KONUK YAZARLAR

LOZAN DELİNİRSE!..

Fener Rum Patrigi

Cumhurbaşkanı Erdoğan, muhtarlar toplantısında Lozan Antlaşması ile ilgili sözleri ile birilerine bir mesaj mı vermek istedi, yoksa ezberini mi tekrar etti?

Kimine göre, savaş halinde olduğumuz AB/ABD’ye, kimine göre muhtarlarla özdeşleşen ve sorgulamaksızın kendine bağlı tutmaya çalıştığı AKP tabanına mesaj verdi…

Erdoğan seçmen tabanını “konsolide” etme ihtiyacı duyuyorsa, pek yakında baskın bir seçim var demektir…

FETÖ’nün siyasi uzantıları asıl AKP içerisinde kök saldığına göre, hesaplaşmanın birinci aşaması ancak genel seçimle görülebilecek.

Asıl hesaplaşılacak olan ise ABD’dir…

Bu nedenle “evde zor tutulan iki kişiden birini” denenmiş söylemlerle etkin hale getirme ihtiyacı duyulmuş olabilir…

İkinci olasılık, Suriye’nin kuzeyinde devam etmekte olan sıcak savaş ile ilgilidir.

Derlenen malzeme —
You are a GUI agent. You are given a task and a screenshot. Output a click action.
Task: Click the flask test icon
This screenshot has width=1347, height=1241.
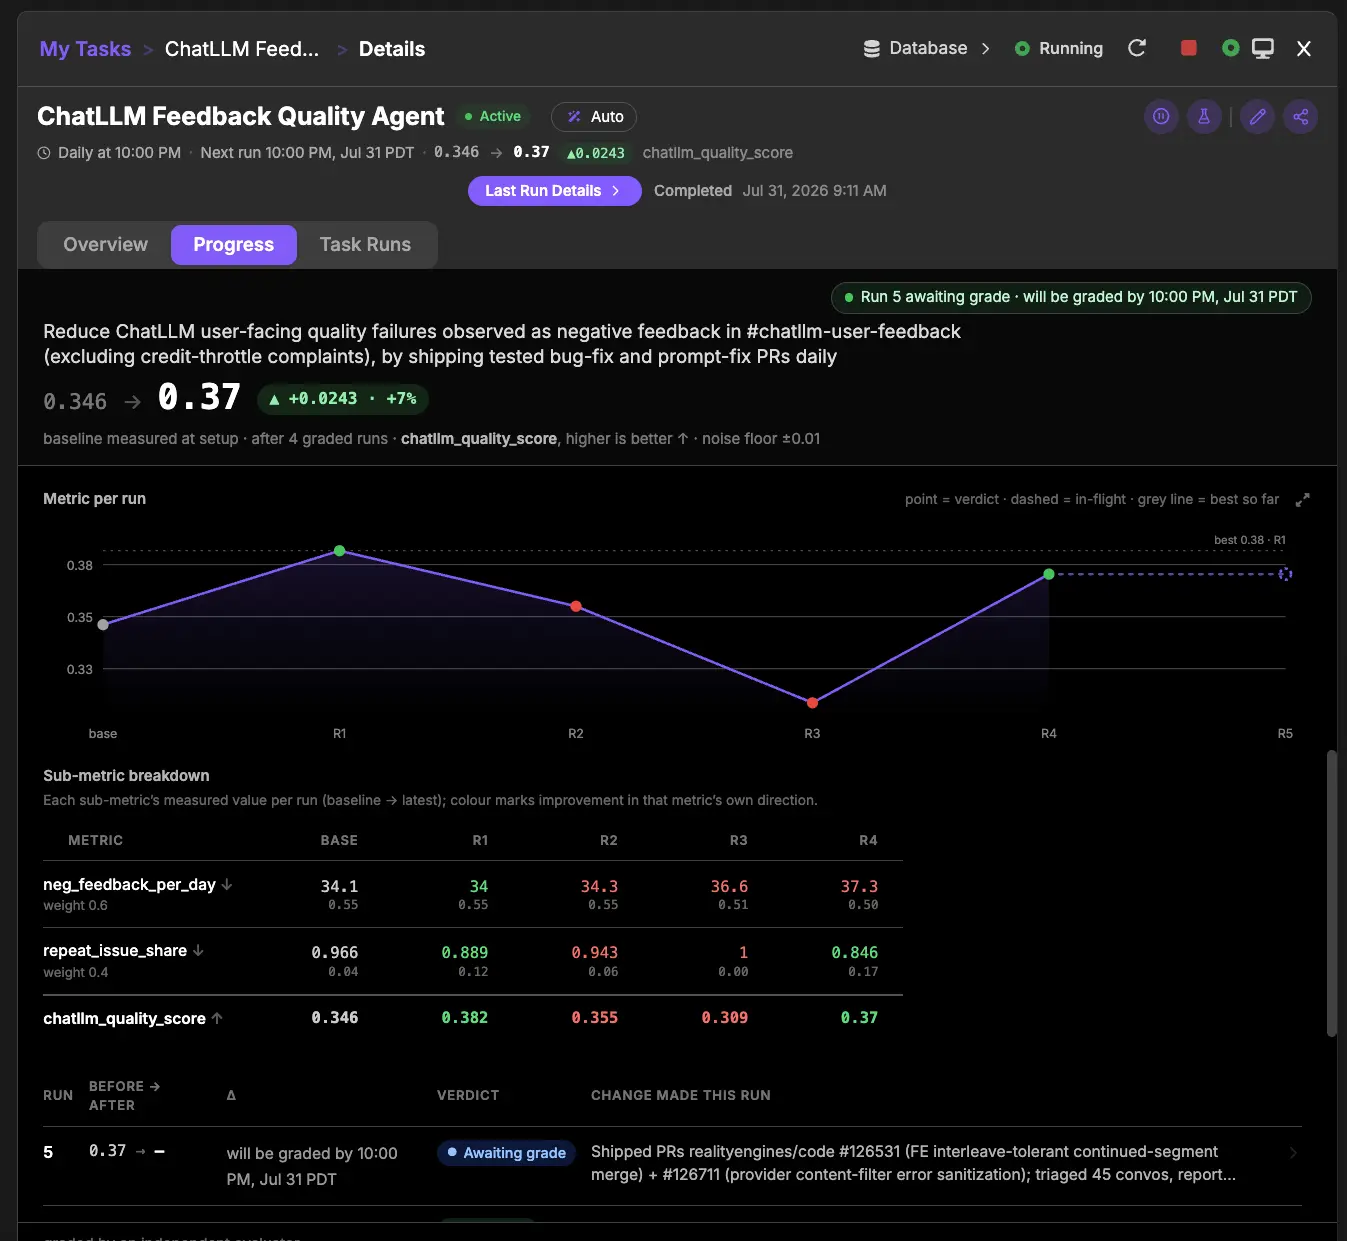pyautogui.click(x=1204, y=117)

Verilen alıştırma —
Lozan hakkındaki yazının "Asıl hesaplaşılacak olan" sözcüklerini içeren ifadeyle açılıp "savaş ile ilgilidir." ile kapanan kısmını harfi harfine aktarın. Satırlar, Lozan hakkındaki yazıdan ayrı, bağımsız bir malzemedir.

Alıştırma çözümü —
Asıl hesaplaşılacak olan ise ABD’dir…

Bu nedenle “evde zor tutulan iki kişiden birini” denenmiş söylemlerle etkin hale getirme ihtiyacı duyulmuş olabilir…

İkinci olasılık, Suriye’nin kuzeyinde devam etmekte olan sıcak savaş ile ilgilidir.